The limitations of data donations
Our experiment is probably the largest of its kind. Instagram is vastly under-studied by academics, mostly because of a lack of access to data. However, relying on data donations comes with many limitations.
To protect the privacy of our volunteers, we collected no information on them. We do not know where they live, or what their political orientations are. It is likely that our sample is biased in many ways. Instagram’s algorithm might produce different results on other groups of users.
Secondly, many volunteers stopped contributing as time went on. We had 567 active volunteers in November, when NOS, Pointer and Groene Amsterdammer encouraged their readers to participate. Only 33 were still contributing in February. One reason for their quitting the project could be that they had to follow politicians which they personally disliked.
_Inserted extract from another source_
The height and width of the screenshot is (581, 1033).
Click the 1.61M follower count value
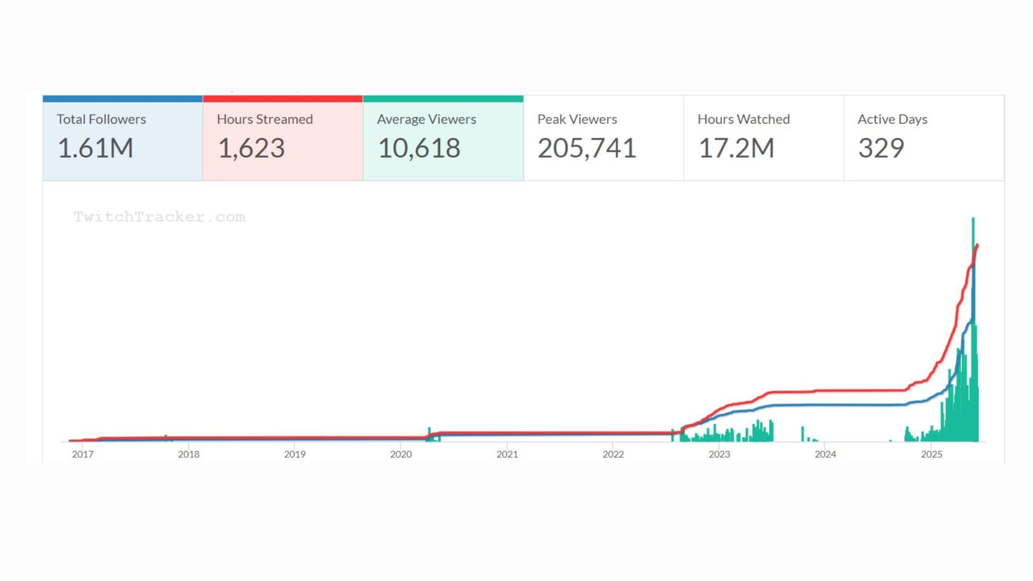(x=96, y=148)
Perhaps more damaging for our investigation, Instagram users can mute accounts. This feature is only available on the mobile app, not on the web version where our data collection was taking place. As a result, we do not know whether a politician does not appear in the newsfeed because they were muted or because Instagram does not show their posts. While this problem does not affect the general results, it makes it impossible to look in detail at how Instagram treats the most controversial politicians in our sample.
Another limitation has to do with the labeling of the images. We used an external service to automatically label the thousands of images posted by politicians. In order to validate the results, we manually labeled over 1,300 posts. The main findings, that images of people are pushed up and images of text are pushed down, were confirmed. But some discrepancies are puzzling. Pictures of food are shown to be pushed down in the automated analysis, but the 32 posts depicting food that we manually labeled tended to be pushed up. We could not find an explanation for the difference, bar luck.
Our experiment demonstrates one thing with certainty: that we need more information about large platforms’ algorithms, and that independent researchers will not be able to provide it. Only regulators will be able to open the black boxes.
Facebook, which owns Instagram, was sent our analysis on 22 February. They did not answer our questions but sent this statement, which we quote in full:
We reviewed AlgorithmWatch’s report and found a number of issues with their methodology. The report fundamentally misunderstands how Instagram works and fails to emphasize that people see posts from the accounts they choose to interact with. If a politician or any account has more engagement, it may be because they are sharing more posts their followers are engaging with. Everyone’s Instagram Feed is unique to them and is based on things such as who they follow, who they interact with the most, and the last time they posted. Despite all of this, we go even further to deeply study algorithmic fairness and work with academics and other experts to help keep bias out of our algorithms.